カトリーナは無関心を装っていたが、耳が赤くなっていた。
「逢い引きというか、ただ遊んだだけだよ。大道芸を見たりとか、昼食をとったり、試合をしたりとか」
「それを世間では逢い引きっていうんですぅ!」
と、食ってかかってきていたロナはふと。
「……試合?」
「うん。魔道具と武器を使った試合」
アルトは、仮想戦闘空間のこと、カトリーナがその設備に出資し利用権を得ていたこと、仮想空間に誘われて、魔道具を含む試合に勝ったことを伝えた。
「え、あの姫騎士に勝ったの?」
「まあ、そうなるね。まあ僕は勇者の剣とか魔道具に恵まれていたからね」
「それ、普通じゃないよ。本気ですごい」
「僕も今更ながら、夢じゃないかと思えてきた。楽しかったし幸せだったし、達成感というやつだね」
言うと、ロナはふくれて、彼はすねを蹴られた。
「痛い! 僕何か言った?」
「なんか言葉選びが腹立つ!」
「そんな無茶な……」
アルトは蹴られたところをさすりながら、ぼやいた。
ともあれ。
「それから、一番大事な連絡事項だが、前期中間試験が近づいている。落第者は補習、不名誉の経歴が付く。家名を汚しくなければ、精一杯頑張れ。以上、放課とする」
地味なことながら、この学園は貴族限定だが義務教育であり、単位の概念もないため、留年や退学の制度は基本的にはない。あるとすれば非行による懲罰でしかない。
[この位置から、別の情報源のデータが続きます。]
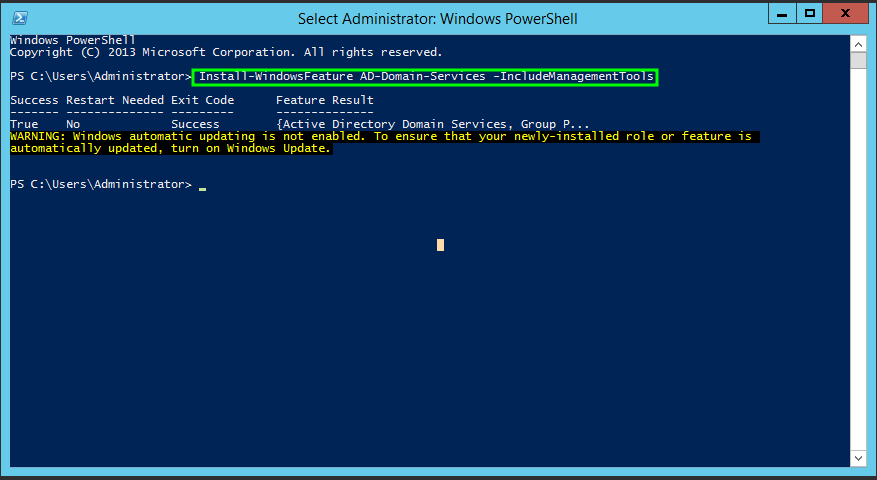Click the vertical scrollbar thumb
Viewport: 877px width, 480px height.
(x=858, y=60)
しかしそれはそれ、落第が一回でも記録されると、多かれ少なかれ不名誉であるには違いない。なんとしても避けたいところだ。
そして、それ以上の闘志を燃やす男がここに一人。
――ミッションのために、万全な対策を打ったうえで、ソフィア嬢に一服盛るなりなんなりして超えなければ。
正攻法ではまずソフィアに勝てない。盤外戦で彼女の調子を絶不調にしたうえで、自分もガチガチに試験知識を固めた上で臨まないと、負けは見えている。
一服盛るにはどうしたらいいか。
そう、勉強会を開いてやるしかない。
ソフィアは基本的に孤独な女である。その孤高ぶりが一部の生徒の性癖を刺激して人気だそうだが、ともあれ、彼女は誰かに教えを垂れることに、きっとすまし顔を維持しつつ喜ぶに違いない。
できれば試験の前日に、最低三日間は有効とされる腹下しの液を盛ればいい、はず。
これ以上の毒性を持つ水薬では、欠席されて再試験で押し切られる。これより弱い妨害魔道具では、充分に成績を下げることができない。
アルトが我ながら感心するほどに、絶妙な力具合であった。
……ただ、そもそもソフィアに挑めるほど彼の学力が高いかというと、少々疑問なところがある。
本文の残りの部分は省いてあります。